● **Record extracts**

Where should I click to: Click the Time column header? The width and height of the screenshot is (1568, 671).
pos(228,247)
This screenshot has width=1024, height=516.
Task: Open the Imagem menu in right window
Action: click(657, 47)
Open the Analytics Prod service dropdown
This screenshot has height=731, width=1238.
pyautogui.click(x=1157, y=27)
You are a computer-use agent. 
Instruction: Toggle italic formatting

● **Exercise description**
Reproduce the listing above line for line, leaving every character unchanged.

● **Answer**
Where should I click to: Click the Time column header? The width and height of the screenshot is (1568, 671).
pos(228,247)
This screenshot has width=1024, height=516.
Task: Open the Imagem menu in right window
Action: click(657, 47)
Open the Analytics Prod service dropdown
This screenshot has height=731, width=1238.
pyautogui.click(x=1157, y=27)
You are a computer-use agent. 
Instruction: Toggle italic formatting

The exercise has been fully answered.